Five ways to increase your sales

Seat number 5

The pressure to increase ticket sales is an ongoing challenge for many organisations. We offer a simple approach.

Many organisations in the cultural sector face rising targets, with pressure to generate ever more sales and income.  In the face of busy workloads and the need to balance income objectives with wider organisational objectives such as audience development, this can seem daunting.

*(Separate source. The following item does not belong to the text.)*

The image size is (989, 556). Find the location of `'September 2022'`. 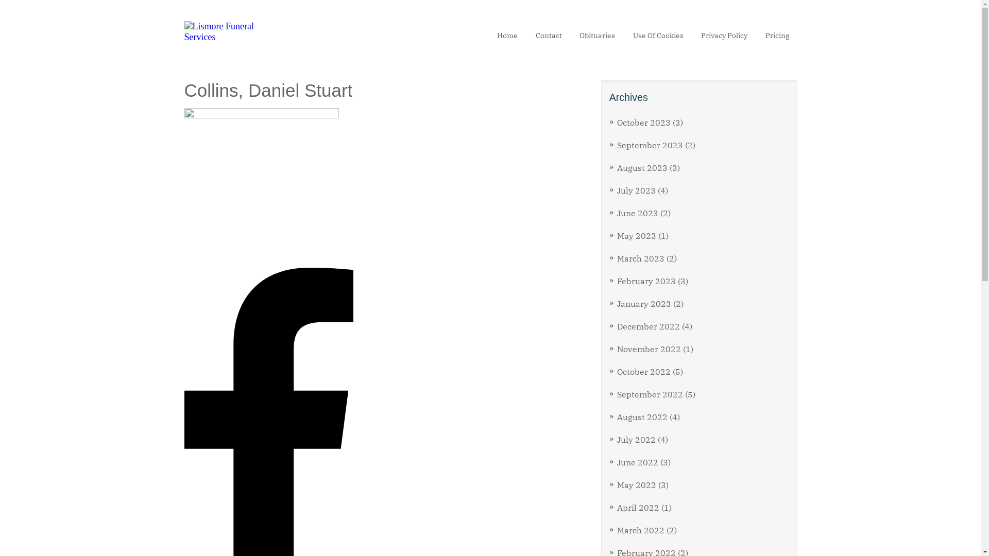

'September 2022' is located at coordinates (649, 394).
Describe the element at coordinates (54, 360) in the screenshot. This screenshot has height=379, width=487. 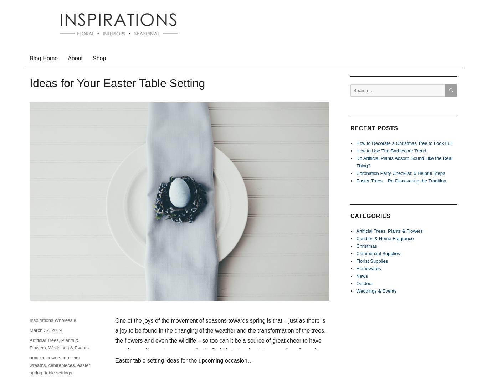
I see `'artificial wreaths'` at that location.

So, here’s some good news to help keep things simple.  There are only five ways to increase your ticket sales:

  • Acquisition – get new customers
  • Reactivation – get lapsed customers to come back
  • Retention – get more of last year’s customers to come back
  • Frequency – get customers to buy more shows each year
  • Party size – get customers to bring more people

Get new customers

Getting new customers is often a high priority because it can also speak to an organisation’s wider objectives including audience development.  There are many case studies around getting new customers (for example in the final report on the New Audiences programme funded by Arts Council England from 1998-2003).

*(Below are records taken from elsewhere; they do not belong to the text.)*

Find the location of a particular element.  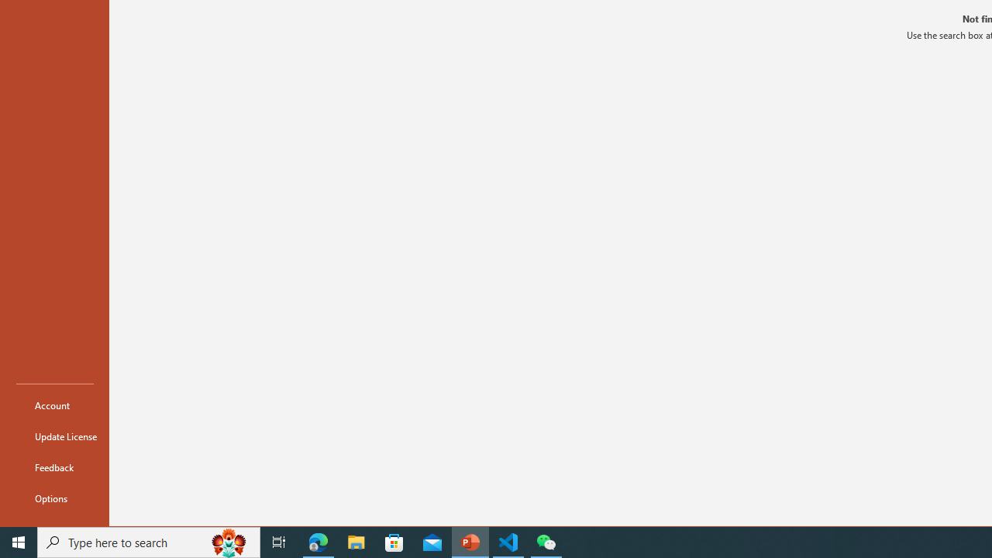

'Account' is located at coordinates (55, 404).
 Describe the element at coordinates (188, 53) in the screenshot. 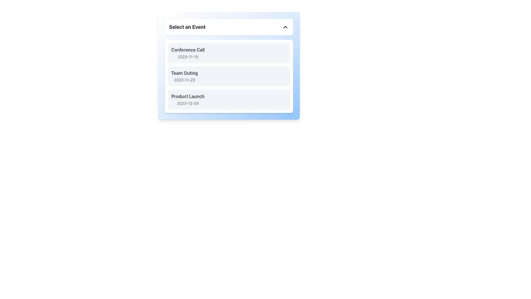

I see `the 'Conference Call' dropdown item, which is the first item in the vertical list of events within the dropdown component` at that location.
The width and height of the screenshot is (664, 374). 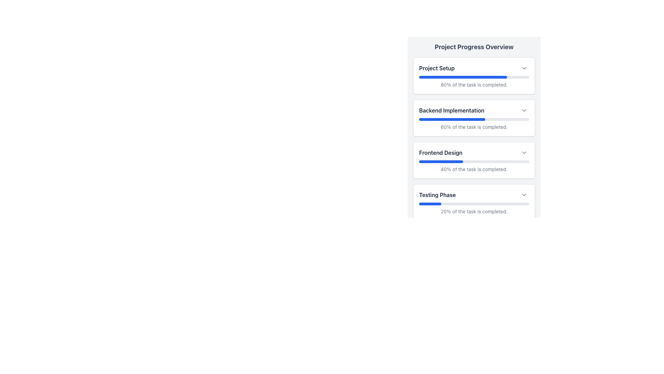 I want to click on each progress item in the vertically arranged list within the 'Project Progress Overview' panel by clicking on the center of the list, so click(x=474, y=139).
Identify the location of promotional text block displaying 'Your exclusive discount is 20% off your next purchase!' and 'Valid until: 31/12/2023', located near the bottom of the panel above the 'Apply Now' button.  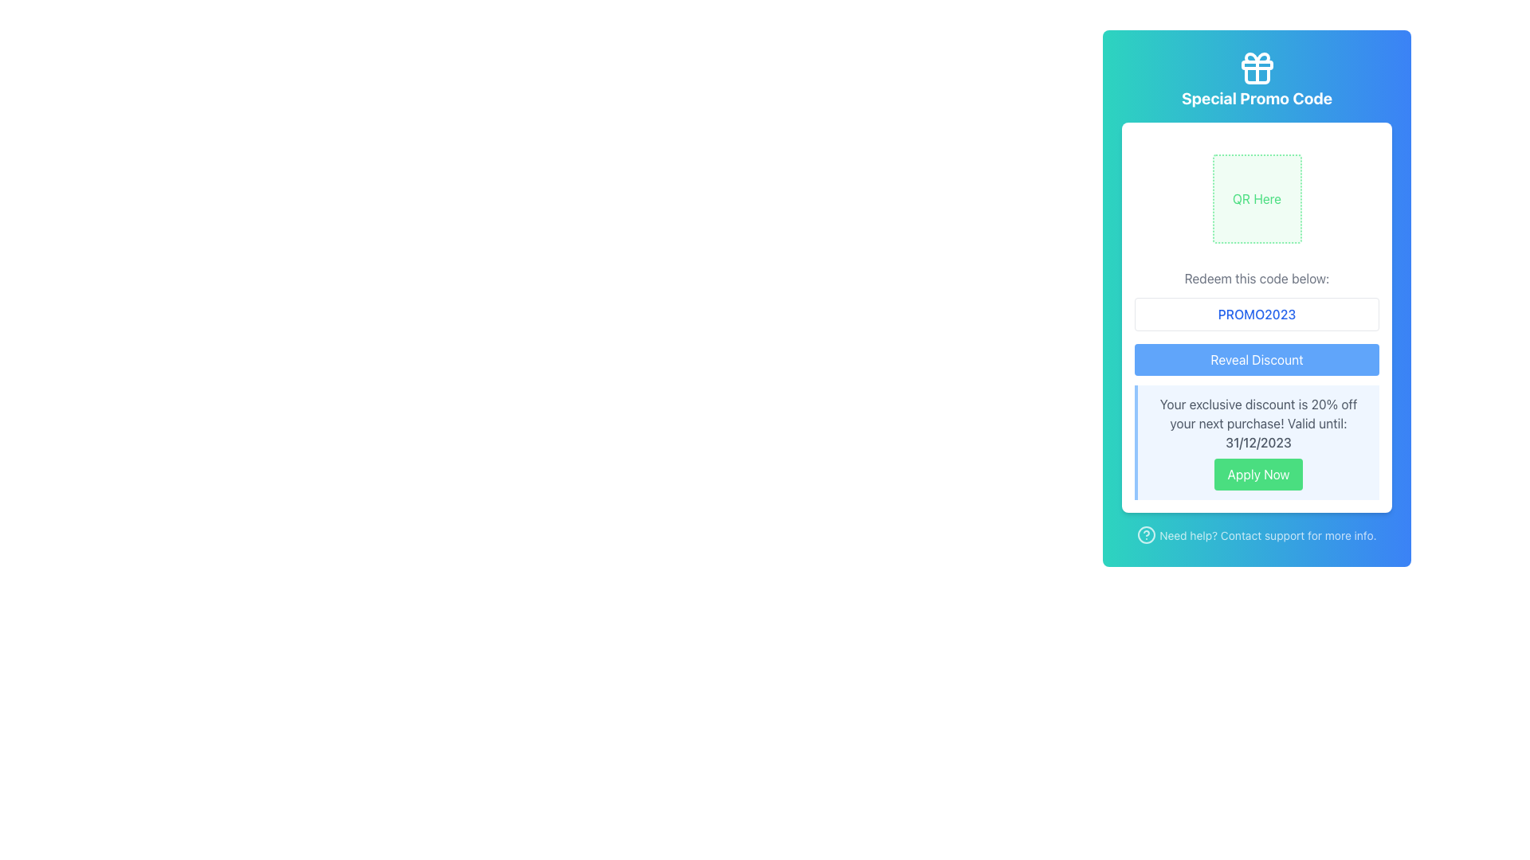
(1257, 423).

Consequently, many organisations are already very good at attracting new customers, and at increasing that number each year.  However, many organisations have a lot of “oncers” – new customers who book once and apparently never come back.  If you are one of these organisations then you may agree that often the real challenge is getting them to return…

 

Get lapsed customers back

Getting historic customers to come back is often given less focus than getting new customers.  Previous bookers are typically targeted on a “show by show” basis where organisations mail people who booked shows similar to the one they are trying to sell.  What is less common is developing campaigns focused on encouraging someone to return, regardless of what they might be interested in.

 

RetentionGet more of last year’s customers back

For those managing subscriptions or membership schemes, the proportion of last year’s members or subscribers that renew is often treated as a key measure of success.  It is less commonly considered in respect of single ticket bookers.  The Segmentation Engine makes it easy to track your retention (or ‘churn’ – the measure of how many customers you are not getting back), but also your customer ‘flow’ so you can see what last year’s customers did previously and what they’re doing now.  This means you can take action to target people to return.

 

FrequencyGet customers to buy more shows

Getting customers to buy more shows each year is often the quickest ‘win’ because you are targeting customers who already know and like what you do.  Again, many organisations approach this “show by show”, rather than making an assessment of how to develop an offer to encourage different customer segments to buy slightly more across a whole year than they do now.

 

Party SizeGet customers to bring more people

As well as just encouraging a larger party size, e.g. family bookings, there are many different ways to get your current customers to market on your behalf and bring more people with them – including encouraging your customers to become ambassadors (with benefits for those customers achieving a certain level of sales) and developing your offer for groups so that bookers perceive a benefit to organising a larger group.

So, remember “Acquisition, Reactivation, Retention, Frequency, Party Size”.  These are the only five ways you can increase your ticket sales.